October 29, 2009, I stood in front of the crowd gathering at Tammie’s wake and I realized that out of the dozens of people who showed up to celebrate her life, I had known her the shortest length of time. Her family, friends, colleagues, and associates filtered through the door sharing their most cherished memories. I realize that not having her in my life longer than I did was truly my loss.

My first meeting with Tammie was on April 20, 2008. It was Sean’s 25th birthday. My meeting with her was unplanned. It was the first time I had met Sean in person, too.
As you may or may not know, we met on the Internet. Facebook to be exact.
So I met Tam in April and I didn’t see her again until August. I spent that summer in Virginia. Upon my return, Sean and I began dating. We didn’t think much about how little time he was spending with his mom until she added a picture to MySpace captioned, “The reason I never see Sean anymore.” It was a picture of us.
I knew something had to change.

Sometime last fall we began visiting her at her apartment in Watervliet one night every couple of weeks. We’d have pizza and watch movies. These nights continued for about three or four months. We tried to visit as often as possible, but sometimes unfortunate Albany weather stood in our way. It was obvious that both Sean and his mom were disappointed when plans fell through. You see, from the first time I saw them interact I knew they had a very loving relationship. He made it known that she was his number one woman. He was her best friend. And I was OK with that.

Unfortunately circumstances began to unfold in early 2009. You might be aware of the situations, but if you’re not, all I’ll say is she was living back in Ravena by the time spring rolled around. So she was my next door neighbor now. I had moved away from my family in 2007 when I came to college. Our relationship was, and is, still strong, but my mom wasn’t physically present in my life like a mom generally is by no fault of her own. But Tam still filled that void in my life.

For Easter I went with her and Sean to visit her parents in Syracuse.Their house was so warm and welcoming -- I felt like family from the start. I’ve began to love Ma and Da as if they’re my own grandparents. And Ma, don’t worry about the sheets. And Da, I’ll send you updates on Sean -- don’t worry.
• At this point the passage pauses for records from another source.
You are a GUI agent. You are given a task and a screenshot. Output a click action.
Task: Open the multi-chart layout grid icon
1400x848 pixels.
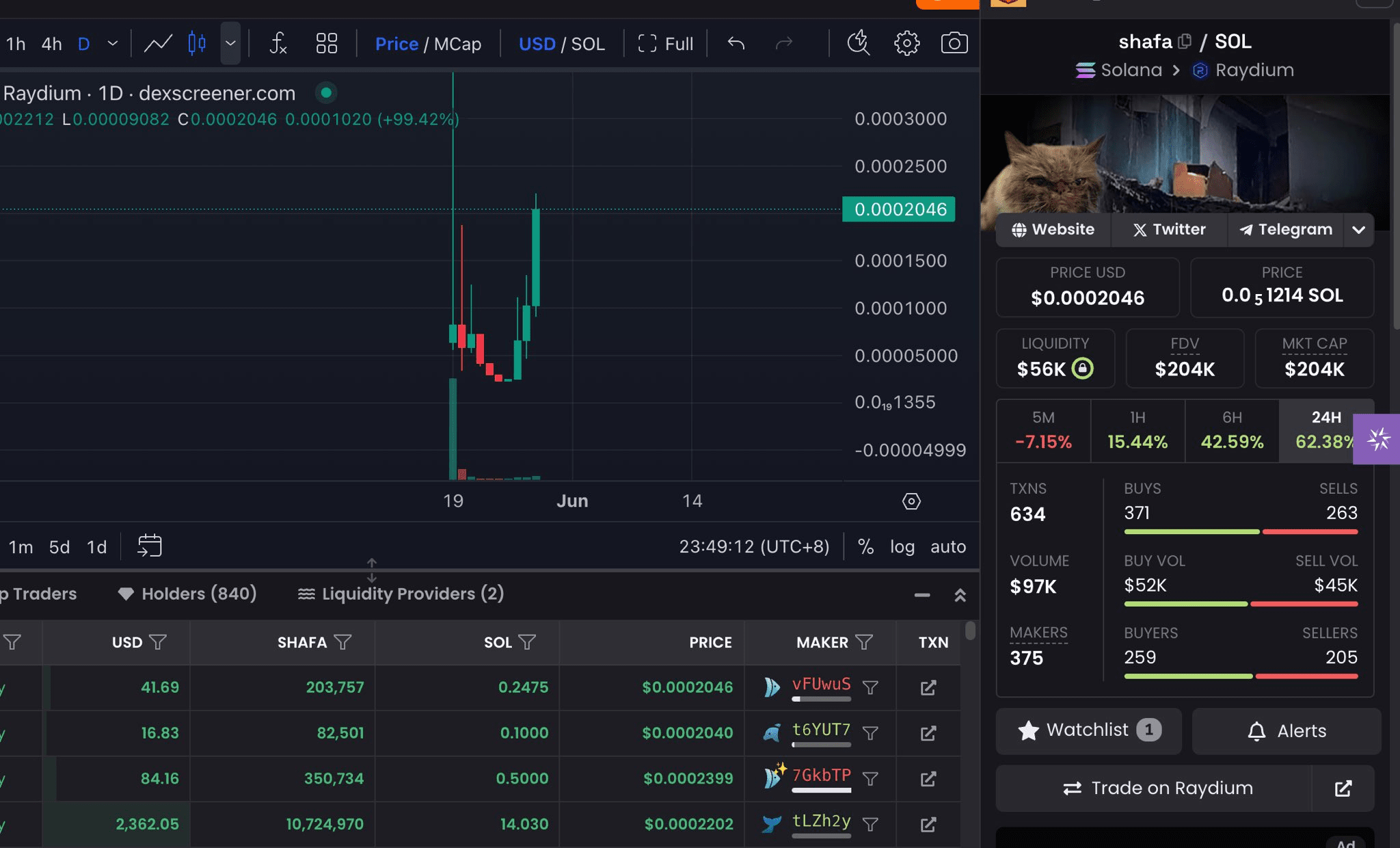[x=326, y=44]
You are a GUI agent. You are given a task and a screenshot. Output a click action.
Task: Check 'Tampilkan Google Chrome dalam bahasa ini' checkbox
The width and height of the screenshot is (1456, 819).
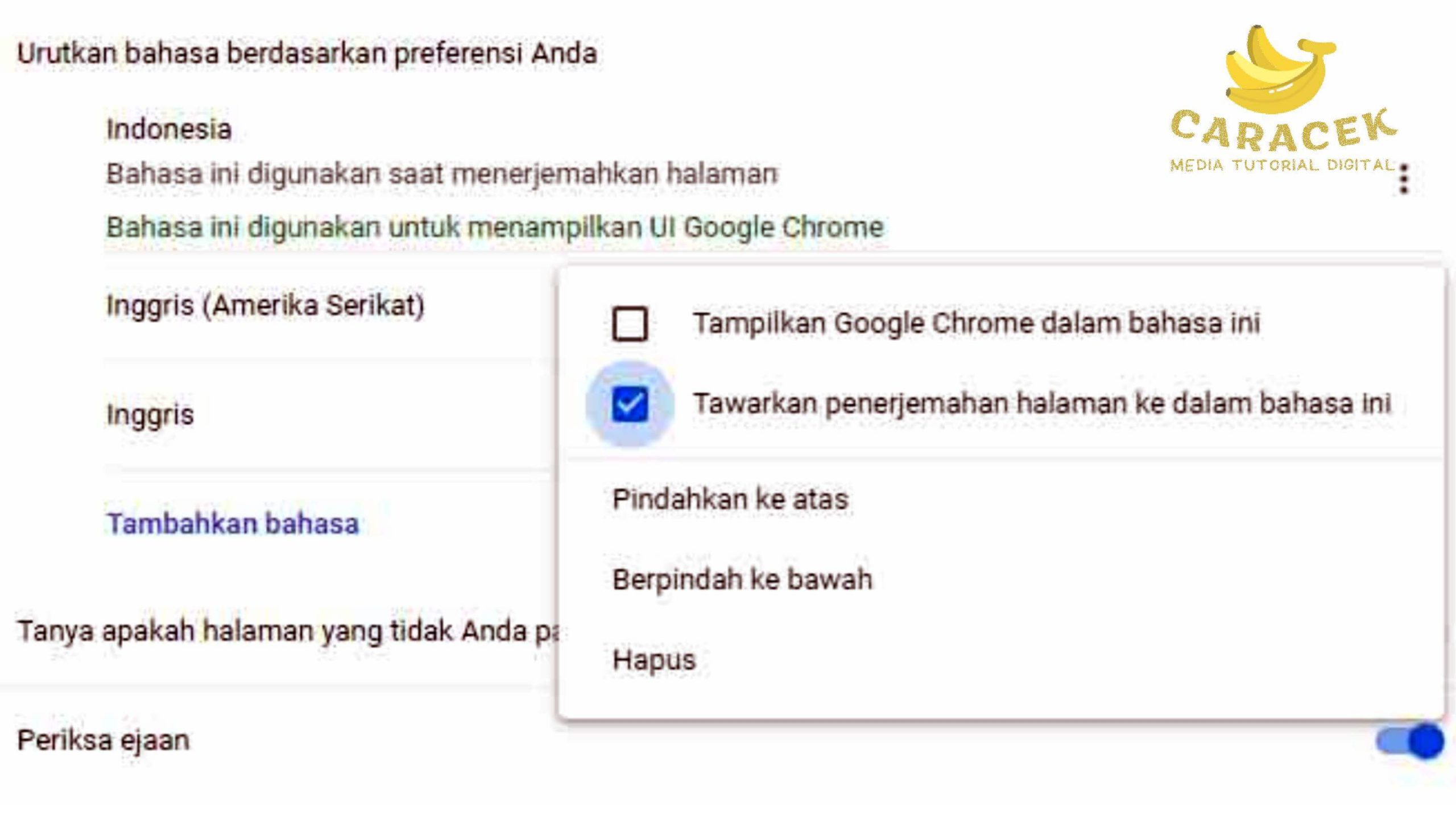coord(630,324)
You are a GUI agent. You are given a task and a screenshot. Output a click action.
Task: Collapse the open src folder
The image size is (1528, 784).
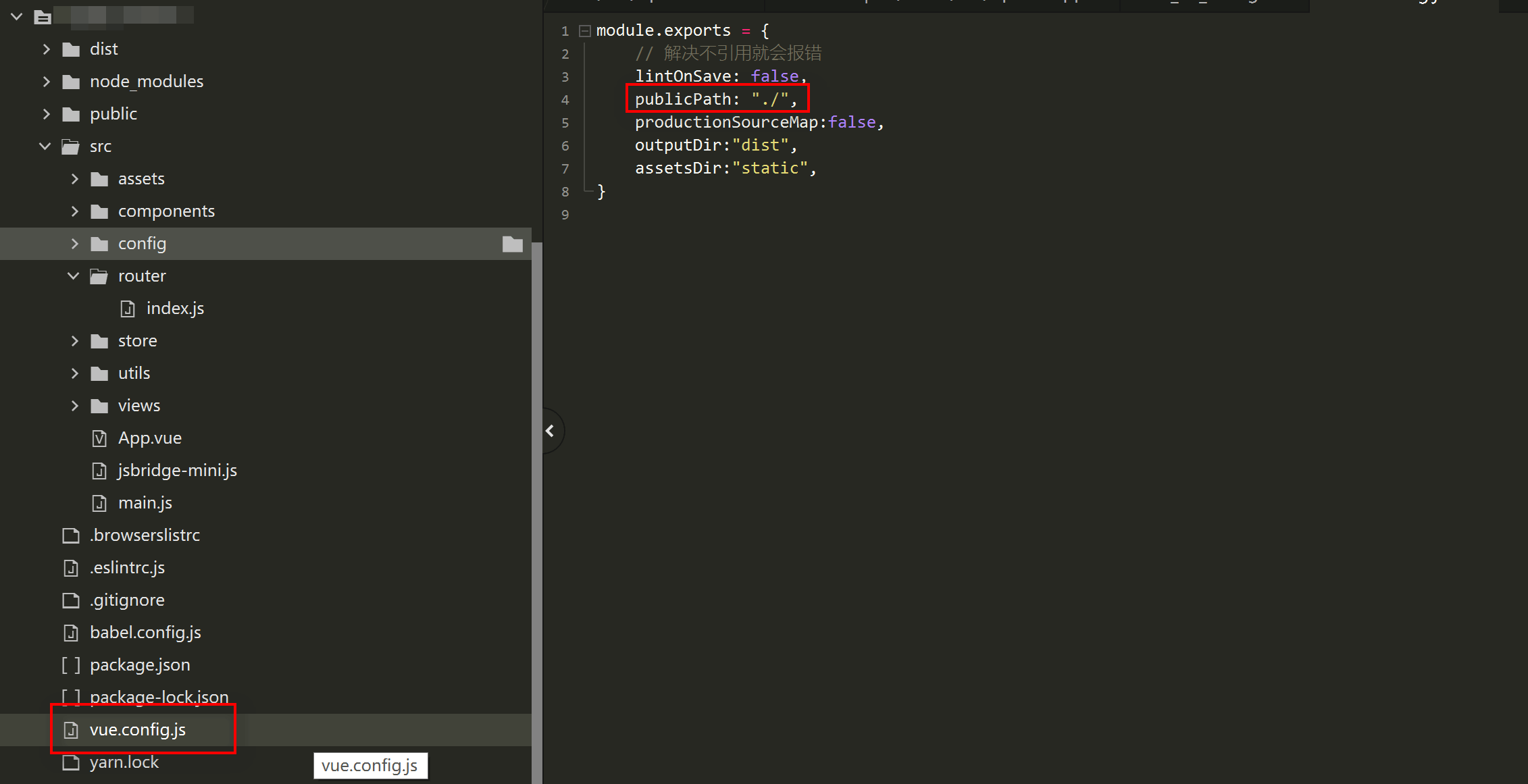point(45,146)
I remember giving Tammie flowers on her birthday and on Mother’s Day. They are only a couple weeks apart, but I had no one else I could give flowers to. Sean is great, but I don’t think he’s the flower type. I remembering cooking dinner for us and her helping me with the directions. I’ve never been much of a chef.
I remember weekends we’d just hang around the house and talk and gossip. We’re both girls after all! And I remember a week straight of helping her move out of her apartment. She had to be out by 12 AM on June 1. May 31 at 11:40 we shoved the last piece of furniture in her car and hit the road.
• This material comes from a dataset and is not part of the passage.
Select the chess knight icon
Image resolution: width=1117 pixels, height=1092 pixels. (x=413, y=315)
In mid-July I attended the most celebrated tradition in Tam’s family -- The Wellsville Balloon Rally -- a celebration they’ve been going to for years and years. Although situations arose that were less than ideal, I’m grateful that I was able to experience this with her and family.

The time after we returned from Wellsville was rocky. Tammie’s health was declining, though none of us knew what was wrong. Through it all, Sean proved dedicated to his mom. He brought her food and sometimes even hand-fed it to her. In early September he told me that he didn’t know how much longer he could deal with the situation. No one knew it was as bad as it really was. The day after Labor Day -- the 8th -- she was to attend a doctor’s appointment. From what I understand she was then instructed to go to the emergency room. She was admitted that night. No one knew she’d never be coming back home.
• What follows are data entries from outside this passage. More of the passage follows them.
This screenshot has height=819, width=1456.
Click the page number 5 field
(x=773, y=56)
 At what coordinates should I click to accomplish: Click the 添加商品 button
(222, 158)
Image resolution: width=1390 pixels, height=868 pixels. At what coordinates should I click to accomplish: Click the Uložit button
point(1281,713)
In the coming weeks she was diagnosed with cancer and was admitted to the hospice in Albany. Me, Sean, and Mike began visiting her in her room every day. We brought her whatever food or drink she wanted. It was painful watching her lie in her bed and ask to come home. What do you say to someone in a situation like that?
The weeks dragged and flew by at the same time. Her health was, what appeared to be, a roller coaster. Some days she sat up and carried on a conversation with everyone in the room and others she did little more than mumble “chocolate milk” -- something that didn’t change with her health.

September passed and October arrived. We had to renew our parking permit for the hospital garage. That was a good sign. Then we got to the heart of October. It was clear she was going downhill. The majority of conversation stopped and by the 20th or so was almost completely gone. And then the 25th came. It was just like any other day. I went to work in the afternoon. Sean went at night. And then she went.
I wasn’t there, but I imagine it was peaceful and she looked beautiful the whole time. That was two weeks ago, today, and we’re all trying to get ourselves back on track.

To all her friends and family: I know it’ll never be the same. And to Tammie (Mom #2): I got your best friend now -- I’ll never let anything happen to him. I’ll keep him in my arms forever. Don’t worry.

1 comment:

  1. Lindsay, I read this to my Mom and Dad and they had the same reaction that I did. They said it was beautiful!